Mawlid al-Nabi: Explained

Mawlid al-Nabi: Explained

On December 23, Muslim communities around the world—from Yemen to Egypt and Indonesia to England—will be celebrating. Alms will be distributed, prayers will reverberate through crowded mosques, and parades will spill through the streets in accordance with Mawlid al-Nabi, the celebration of the prophet Muhammad’s birth. Here’s the skinny about this widespread holiday.


Mawlid celebrations vary throughout the Muslim world, including the foods enjoyed on this special day. Some regional highlights include pink candies fashioned into mounted knights (from Egypt and Sudan), camel meat (in India and Pakistan), Kenyan cassava (a root vegetable similar to manioc) prepared with coconut sauce, aseeda (a porridge-like dumpling from North Africa), and baklava (in the Middle East).

Prayer Songs

Devotional poems known as Qasidas are a central part of Mawlid celebrations around the world. Qasidas celebrate the life of the prophet Muhammad and are written in numerous languages.

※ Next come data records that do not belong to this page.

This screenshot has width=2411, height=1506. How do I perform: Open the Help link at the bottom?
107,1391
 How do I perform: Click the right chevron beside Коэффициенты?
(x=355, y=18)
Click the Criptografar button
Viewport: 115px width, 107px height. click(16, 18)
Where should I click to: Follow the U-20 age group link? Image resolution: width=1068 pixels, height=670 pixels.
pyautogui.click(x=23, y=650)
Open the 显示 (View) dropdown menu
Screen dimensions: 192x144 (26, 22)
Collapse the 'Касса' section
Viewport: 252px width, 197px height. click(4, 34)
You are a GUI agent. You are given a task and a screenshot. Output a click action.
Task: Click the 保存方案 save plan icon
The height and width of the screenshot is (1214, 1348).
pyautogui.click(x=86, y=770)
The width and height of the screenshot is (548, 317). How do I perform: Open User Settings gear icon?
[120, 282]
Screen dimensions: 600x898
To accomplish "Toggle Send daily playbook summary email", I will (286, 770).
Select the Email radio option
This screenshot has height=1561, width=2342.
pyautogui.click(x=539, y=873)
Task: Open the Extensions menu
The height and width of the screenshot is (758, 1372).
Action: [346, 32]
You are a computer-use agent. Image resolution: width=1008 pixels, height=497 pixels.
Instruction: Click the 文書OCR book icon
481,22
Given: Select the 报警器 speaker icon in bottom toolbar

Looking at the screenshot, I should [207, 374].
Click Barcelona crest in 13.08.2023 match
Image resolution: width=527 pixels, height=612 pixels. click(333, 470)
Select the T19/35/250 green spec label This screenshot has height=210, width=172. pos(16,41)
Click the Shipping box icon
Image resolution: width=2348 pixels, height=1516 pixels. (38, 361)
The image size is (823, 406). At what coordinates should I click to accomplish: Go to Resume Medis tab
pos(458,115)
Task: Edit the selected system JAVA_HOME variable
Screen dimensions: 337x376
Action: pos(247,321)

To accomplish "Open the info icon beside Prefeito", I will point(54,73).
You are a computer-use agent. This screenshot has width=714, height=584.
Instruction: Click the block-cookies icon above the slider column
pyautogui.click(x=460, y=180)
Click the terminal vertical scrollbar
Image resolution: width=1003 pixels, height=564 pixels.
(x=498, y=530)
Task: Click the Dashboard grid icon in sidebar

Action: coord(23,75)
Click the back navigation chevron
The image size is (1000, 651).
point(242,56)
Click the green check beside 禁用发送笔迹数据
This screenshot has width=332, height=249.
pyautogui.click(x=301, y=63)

Not all Muslims support the celebration of Mawlid al-Nabi. Some Muslims who oppose the holiday argue that the celebration glorifies the prophet Muhammad beyond his human form, which is not in accordance with Islamic principles. Other objectors believe that Muslims must live exactly as the prophet Muhammad did, and since Muhammad never celebrated his own birthday, neither should today’s Muslims. Regardless of criticism, however, most Muslims have accepted Mawlid as a mainstay of modern Islam and as a celebration that unites Muslims around the world.